O direito não é neutro, é feito por homens. Nossos legisladores são, em sua maioria, homens; nosso Poder Judiciário é majoritariamente masculino; nosso Ministério Público também. Há um olhar masculino que passa pelo corpo da mulher, cujas atribuições são da mulher, já que até hoje, no Brasil, quem cria os filhos ainda é a mulher, o trabalho do cuidado é da mulher. Essa visão de concorrência entre os direitos decorre basicamente disso, de não ser um olhar feminino, que entende que o melhor lugar para a criança estar é ao lado de sua mãe – a não ser que ela maltrate o seu filho, o que ocorre também, mas é mais raro. O habeas corpus coletivo, por exemplo [concedido em fevereiro deste ano pelo Supremo Tribunal Federal a presas grávidas e mães de crianças], diz que as mães com crianças de até 12 anos que não cometeram determinados tipos de crimes [crimes violentos ou mediante ameaça] poderão cumprir prisão domiciliar.
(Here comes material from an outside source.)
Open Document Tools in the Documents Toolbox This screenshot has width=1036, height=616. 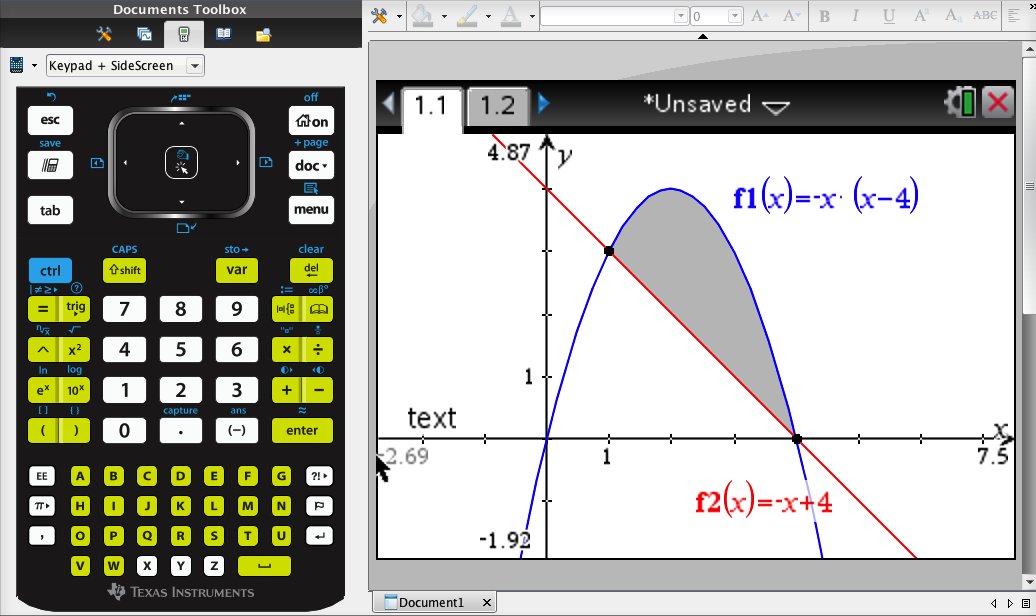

A única exceção são as mulheres que cometeram crimes contra os filhos; no mais, entende-se que o melhor lugar para a criança estar é ao lado de sua mãe. Não há concorrência de direitos, eles deveriam se sobrepor, mas as nossas políticas normalmente não funcionam assim. Por exemplo, qual o momento da vida da mulher, do nascimento ao envelhecimento, em que ela recebe mais atenção médica? A saúde da mãe é instrumental à saúde da criança, não é um fim em si mesmo. Essa concorrência deriva da dependência entre mãe e criança, mas também desse olhar masculino.